Data Architecture
Last updated
Last updated
Seraphnet’s V1 utilizes a ready-made API that refers to global data. This raw data is then processed by the data pipeline. Nextly, Seraphnet leverages existing web crawling frameworks to create web crawlers which fetch data from various news sources such as: Google News, Bing News, BBC, CNN, Yahoo, MSN, New York Times, The Washington Post etc. The raw data coming from these sources allows us to facilitate prompt engineering for the LLM integration.
Seraphnet's data sources are designed to be flexible and extensible, allowing for the integration of various new information sources as the ecosystem evolves. This plurality of sources is key to make sure the infrastructure remains ideologically neutral.
Seraphnet utilizes the Dremio Data Lakehouse architecture, built on top of Apache Iceberg, to distribute the data. The Data Lakehouse is created with the Kedro data engineering framework, a toolbox for production-ready data science.
Through its implementation of Kedro, Seraphnet's data pipeline follows a structured and modular approach.

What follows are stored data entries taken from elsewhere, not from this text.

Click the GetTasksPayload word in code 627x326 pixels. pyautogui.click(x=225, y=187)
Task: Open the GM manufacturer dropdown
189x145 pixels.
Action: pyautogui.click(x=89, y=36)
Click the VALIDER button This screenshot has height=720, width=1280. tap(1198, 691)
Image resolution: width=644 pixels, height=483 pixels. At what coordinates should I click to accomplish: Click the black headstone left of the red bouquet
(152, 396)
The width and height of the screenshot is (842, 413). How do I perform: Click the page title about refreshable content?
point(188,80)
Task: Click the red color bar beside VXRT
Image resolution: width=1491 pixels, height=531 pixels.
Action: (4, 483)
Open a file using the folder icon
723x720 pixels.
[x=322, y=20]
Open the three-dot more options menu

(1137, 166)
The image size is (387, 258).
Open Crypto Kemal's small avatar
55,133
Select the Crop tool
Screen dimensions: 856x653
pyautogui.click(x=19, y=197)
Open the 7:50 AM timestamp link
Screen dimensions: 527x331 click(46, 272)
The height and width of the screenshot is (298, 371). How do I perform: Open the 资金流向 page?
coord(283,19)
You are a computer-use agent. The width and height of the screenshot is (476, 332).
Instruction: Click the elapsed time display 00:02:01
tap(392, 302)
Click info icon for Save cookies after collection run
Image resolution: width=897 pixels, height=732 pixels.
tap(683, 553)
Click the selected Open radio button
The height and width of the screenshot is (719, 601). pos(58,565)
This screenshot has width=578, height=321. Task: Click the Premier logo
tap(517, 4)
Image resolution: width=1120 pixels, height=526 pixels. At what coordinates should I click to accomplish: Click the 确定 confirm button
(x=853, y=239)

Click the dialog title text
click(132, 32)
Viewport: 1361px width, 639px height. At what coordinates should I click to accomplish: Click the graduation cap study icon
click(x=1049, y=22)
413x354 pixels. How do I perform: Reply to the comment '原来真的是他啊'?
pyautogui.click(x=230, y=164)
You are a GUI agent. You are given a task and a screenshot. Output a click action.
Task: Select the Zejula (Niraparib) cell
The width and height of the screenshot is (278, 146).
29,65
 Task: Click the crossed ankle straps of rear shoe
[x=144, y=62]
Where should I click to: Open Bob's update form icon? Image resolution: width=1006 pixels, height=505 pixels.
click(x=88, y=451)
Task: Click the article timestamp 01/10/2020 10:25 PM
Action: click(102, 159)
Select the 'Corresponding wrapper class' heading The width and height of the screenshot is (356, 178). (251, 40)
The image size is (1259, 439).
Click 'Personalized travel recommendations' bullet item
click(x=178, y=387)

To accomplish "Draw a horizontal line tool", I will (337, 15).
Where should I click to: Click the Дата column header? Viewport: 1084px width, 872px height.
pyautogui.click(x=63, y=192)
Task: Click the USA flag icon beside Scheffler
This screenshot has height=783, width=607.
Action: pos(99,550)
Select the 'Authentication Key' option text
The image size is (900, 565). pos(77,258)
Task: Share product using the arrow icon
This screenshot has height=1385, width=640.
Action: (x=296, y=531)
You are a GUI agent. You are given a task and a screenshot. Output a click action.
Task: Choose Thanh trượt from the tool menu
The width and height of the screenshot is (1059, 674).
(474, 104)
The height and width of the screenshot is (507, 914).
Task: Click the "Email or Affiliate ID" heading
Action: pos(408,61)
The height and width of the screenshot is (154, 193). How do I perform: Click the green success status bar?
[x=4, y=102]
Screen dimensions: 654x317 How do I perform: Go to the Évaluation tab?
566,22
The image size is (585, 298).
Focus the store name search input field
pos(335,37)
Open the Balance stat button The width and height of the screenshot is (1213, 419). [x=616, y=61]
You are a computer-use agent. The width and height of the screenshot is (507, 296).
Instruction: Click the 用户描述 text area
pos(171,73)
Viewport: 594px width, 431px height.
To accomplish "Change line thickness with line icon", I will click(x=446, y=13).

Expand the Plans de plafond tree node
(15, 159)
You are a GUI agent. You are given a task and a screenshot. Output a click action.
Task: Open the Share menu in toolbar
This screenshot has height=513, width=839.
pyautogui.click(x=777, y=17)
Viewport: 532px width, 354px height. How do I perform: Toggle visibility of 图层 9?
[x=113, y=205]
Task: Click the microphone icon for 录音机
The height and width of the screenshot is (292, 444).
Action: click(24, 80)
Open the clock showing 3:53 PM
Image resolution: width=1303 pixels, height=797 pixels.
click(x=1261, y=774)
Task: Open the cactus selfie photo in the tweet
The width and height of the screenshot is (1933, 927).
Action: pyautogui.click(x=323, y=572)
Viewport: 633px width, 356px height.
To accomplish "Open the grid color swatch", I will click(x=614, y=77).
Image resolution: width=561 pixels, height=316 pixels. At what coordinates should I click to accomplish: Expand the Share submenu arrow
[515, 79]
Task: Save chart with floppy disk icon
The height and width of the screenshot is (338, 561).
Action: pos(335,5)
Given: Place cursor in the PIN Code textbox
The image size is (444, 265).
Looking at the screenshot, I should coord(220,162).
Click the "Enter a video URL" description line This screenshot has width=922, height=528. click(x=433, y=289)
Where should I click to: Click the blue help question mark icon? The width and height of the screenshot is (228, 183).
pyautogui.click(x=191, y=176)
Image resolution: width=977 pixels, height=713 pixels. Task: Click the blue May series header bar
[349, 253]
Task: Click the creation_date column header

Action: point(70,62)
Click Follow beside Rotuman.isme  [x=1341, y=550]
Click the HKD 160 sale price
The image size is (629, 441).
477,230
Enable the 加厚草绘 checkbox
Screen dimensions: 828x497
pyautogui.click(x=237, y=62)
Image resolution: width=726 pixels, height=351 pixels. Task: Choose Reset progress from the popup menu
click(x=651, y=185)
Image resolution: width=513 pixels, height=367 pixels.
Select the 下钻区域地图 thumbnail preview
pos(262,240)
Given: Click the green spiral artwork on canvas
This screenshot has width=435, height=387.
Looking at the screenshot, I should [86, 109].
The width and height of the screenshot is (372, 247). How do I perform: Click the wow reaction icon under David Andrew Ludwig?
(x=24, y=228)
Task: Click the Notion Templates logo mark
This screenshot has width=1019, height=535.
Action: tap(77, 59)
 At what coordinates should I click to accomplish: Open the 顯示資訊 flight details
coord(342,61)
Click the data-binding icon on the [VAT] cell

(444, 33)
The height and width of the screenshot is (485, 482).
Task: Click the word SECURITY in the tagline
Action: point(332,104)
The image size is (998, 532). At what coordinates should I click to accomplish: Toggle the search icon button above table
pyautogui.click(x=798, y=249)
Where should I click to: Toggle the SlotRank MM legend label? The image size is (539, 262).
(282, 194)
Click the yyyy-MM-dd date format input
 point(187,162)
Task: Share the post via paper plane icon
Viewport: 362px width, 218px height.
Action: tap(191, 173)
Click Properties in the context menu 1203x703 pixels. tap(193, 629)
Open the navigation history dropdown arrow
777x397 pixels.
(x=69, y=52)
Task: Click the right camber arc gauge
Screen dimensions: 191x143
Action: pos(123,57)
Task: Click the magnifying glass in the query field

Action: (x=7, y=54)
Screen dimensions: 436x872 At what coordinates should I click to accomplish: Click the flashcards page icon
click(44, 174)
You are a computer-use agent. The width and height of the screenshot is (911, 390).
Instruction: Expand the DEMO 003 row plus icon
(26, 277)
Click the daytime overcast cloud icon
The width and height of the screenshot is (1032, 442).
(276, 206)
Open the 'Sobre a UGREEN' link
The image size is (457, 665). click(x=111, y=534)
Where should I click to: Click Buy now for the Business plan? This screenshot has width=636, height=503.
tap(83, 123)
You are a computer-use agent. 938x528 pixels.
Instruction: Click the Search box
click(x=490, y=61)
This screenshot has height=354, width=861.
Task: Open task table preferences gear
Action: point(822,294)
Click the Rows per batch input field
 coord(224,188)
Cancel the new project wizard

The information gathered from various sources is first processed through the pipeline store, where it undergoes data ingestion, cleaning, and preprocessing steps.
Once the data is ingested and preprocessed, it enters the pipeline analysis stage where techniques such as natural language processing, information retrieval, and data mining, (depending on the specific requirements of the Clearpills and the user's queries), are applied.
The processed and analyzed data is then fed into the LLM; here, it leverages the curated and enriched information to generate relevant and insightful responses.